What the Corridor Crew team does is knock down those barriers with VFX and make them more accessible. They inspire artists and would be VFX artists to pick up the scary, not-often-taught tools and learn them to see their ideas come to life. They provide alternate perspectives on how to do things both to peek behind the curtain and to help inspire even more creative ideas.

So when they make a video like the AI Anime video, it’s not because “they couldn’t be bothered to pay animators” - of course not. That entire premise is absurd, because the entire video wouldn’t exist WITHOUT the tools they were covering. This wasn’t a “we wanted to make anime without paying animators” project, this was a “what if we took these new, bleeding edge tools, and used them to mash together completely different mediums, what would that look like?” Project. With their audience being mostly independent artists or small teams, the implication to them is just the same. If I, the shaky-handed, non-illustrator artist wants to make an anime, I’m not in a position to pay a freaking team of animators what they’re worth to make that happen. That’s… not remotely realistic. Instead, I’m going to leverage the tools available to me to try to bring my creative vision to life. Because art is not about the specific tools used, but the idea, the message, and the story involved.

Just because they didn’t hand-draw the frames, doesn’t mean their human touch isn’t there. Art isn’t this magical fancy land where every millimeter of visual space is perfectly hand-crafted with every ounce of deliberation and soul. Especially art for hire. More often decisions are made without you, shortcuts are taken, and you’re just trying to get the best out of what you’ve got.

Art produced with the help of AI isn’t copied unless someone chooses to do that. Copying and stealing for profit is a human choice that humans make. And they make it all the time, always have. Hell, Jazza posted a video last year showing his frustrations trying to hire “REAL ARTISTS” to draw his prompts, as most of them (more than he even identified himself) just stole art from other places to adapt to the commission. As someone who’s tried to hire out art repeatedly over the years, usually to zero avail, I feel the pain.

Companies that lay off their staff to replace with AI and create sub-par soulless work should not be supported and should have anger directed at them. Humans who choose to copy other artists and profit from stolen work or ideas should have anger directed at them - whether AI is involved or not. But everyone else? Things really need to be toned the hell down.

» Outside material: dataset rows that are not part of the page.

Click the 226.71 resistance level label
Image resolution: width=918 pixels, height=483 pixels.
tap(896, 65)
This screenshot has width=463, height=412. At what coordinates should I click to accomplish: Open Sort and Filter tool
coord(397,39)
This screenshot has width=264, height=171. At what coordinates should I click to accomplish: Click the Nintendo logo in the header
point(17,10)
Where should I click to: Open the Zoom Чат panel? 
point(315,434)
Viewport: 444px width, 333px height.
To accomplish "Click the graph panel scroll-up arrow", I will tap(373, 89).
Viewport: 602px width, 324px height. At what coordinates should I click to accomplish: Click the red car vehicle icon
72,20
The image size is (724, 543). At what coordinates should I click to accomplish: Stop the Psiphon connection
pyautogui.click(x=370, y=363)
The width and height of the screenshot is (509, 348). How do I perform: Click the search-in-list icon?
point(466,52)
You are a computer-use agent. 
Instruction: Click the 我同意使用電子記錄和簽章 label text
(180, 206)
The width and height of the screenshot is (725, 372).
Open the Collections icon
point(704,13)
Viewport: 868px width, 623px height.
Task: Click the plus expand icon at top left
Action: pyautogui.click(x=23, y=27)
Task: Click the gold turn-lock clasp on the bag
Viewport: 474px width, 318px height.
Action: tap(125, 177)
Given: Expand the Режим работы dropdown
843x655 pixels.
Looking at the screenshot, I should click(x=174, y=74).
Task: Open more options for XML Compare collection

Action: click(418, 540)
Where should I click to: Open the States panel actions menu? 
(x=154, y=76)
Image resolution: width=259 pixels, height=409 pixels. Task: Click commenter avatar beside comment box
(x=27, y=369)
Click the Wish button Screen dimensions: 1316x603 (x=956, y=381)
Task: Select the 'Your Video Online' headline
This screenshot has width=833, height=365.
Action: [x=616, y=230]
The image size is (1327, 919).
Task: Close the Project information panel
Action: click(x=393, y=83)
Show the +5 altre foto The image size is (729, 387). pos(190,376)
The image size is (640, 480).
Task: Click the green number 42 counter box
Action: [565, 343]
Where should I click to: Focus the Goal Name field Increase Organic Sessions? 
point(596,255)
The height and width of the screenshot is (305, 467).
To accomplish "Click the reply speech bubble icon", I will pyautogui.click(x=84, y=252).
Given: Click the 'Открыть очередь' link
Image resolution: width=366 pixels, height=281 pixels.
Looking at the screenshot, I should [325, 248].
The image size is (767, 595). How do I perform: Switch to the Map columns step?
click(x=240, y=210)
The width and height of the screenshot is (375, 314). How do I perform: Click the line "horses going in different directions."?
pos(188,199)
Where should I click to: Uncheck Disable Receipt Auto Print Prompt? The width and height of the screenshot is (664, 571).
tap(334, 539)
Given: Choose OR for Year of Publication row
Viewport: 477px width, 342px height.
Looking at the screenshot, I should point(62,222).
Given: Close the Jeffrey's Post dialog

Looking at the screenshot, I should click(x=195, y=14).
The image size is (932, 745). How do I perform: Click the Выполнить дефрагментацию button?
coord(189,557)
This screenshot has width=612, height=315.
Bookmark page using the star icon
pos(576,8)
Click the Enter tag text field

I get that people are generally scared for creative jobs - but it gets exhausting after a while. I’ve heard it on repeat with photography, digital art, autofocus, automated tools for rotoscoping and background removal, autotune (which isn’t automatic at all, by the way), using pre-built video effects and photoshop actions, using prebuilt computers instead of building it yourself. Hell, the argument gets so twisted that you’re shamed for not learning every skill and perfecting every task to do yourself that you’re shamed for hiring other people to do it for you - by the very people who are mad you’re not hiring them!

Plus, in many, many cases, jobs aren’t actually lost in the big picture. Simply shifted. I’ve heard the on-screen story many times in many fields, where specific tasks or types of jobs are automated away, but overall there are more jobs in the field than ever. Frequently, when you remove the tedium and the time-wasting parts of the artistic process, you’re more able to spend time truly following your creative ambitions and really making an impact. People are able to be more creative when they’re not overloaded with busywork.

This sentiment is echoed both in this individual career animator reacting to the Corridor videos, as well as the Corridor-hosted “animators react” video, wherein the animators share the hint of fear they feel, similar to when 3D animation started taking off with Toy Story. It doesn’t eliminate art jobs, historically it just keeps creating more.